--- THE PROBLEM ---
Each line from the one that contains "Chọn theo nhịp, không" to the end of the entries must be copied word for word, and only those lines.

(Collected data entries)
==========

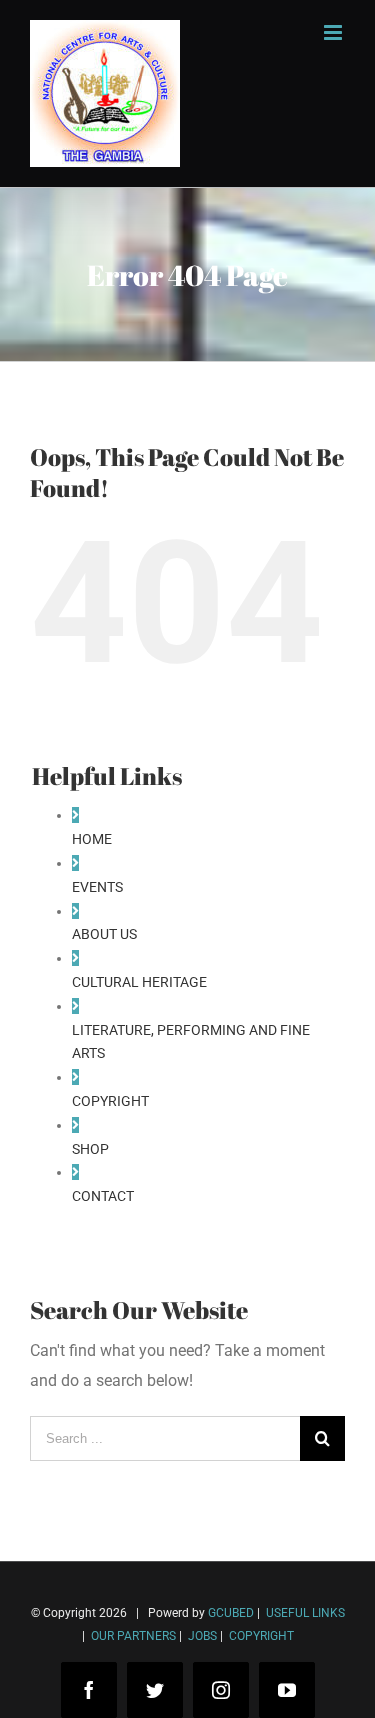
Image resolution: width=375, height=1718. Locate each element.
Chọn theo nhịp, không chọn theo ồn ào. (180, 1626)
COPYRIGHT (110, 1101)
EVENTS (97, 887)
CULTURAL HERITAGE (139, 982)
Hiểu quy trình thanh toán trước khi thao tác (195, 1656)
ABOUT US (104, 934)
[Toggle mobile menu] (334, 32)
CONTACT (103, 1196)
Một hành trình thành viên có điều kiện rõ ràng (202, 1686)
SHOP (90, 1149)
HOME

==========

--- RESULT ---
Chọn theo nhịp, không chọn theo ồn ào. (180, 1626)
COPYRIGHT (110, 1101)
EVENTS (97, 887)
CULTURAL HERITAGE (139, 982)
Hiểu quy trình thanh toán trước khi thao tác (195, 1656)
ABOUT US (104, 934)
[Toggle mobile menu] (334, 32)
CONTACT (103, 1196)
Một hành trình thành viên có điều kiện rõ ràng (202, 1686)
SHOP (90, 1149)
HOME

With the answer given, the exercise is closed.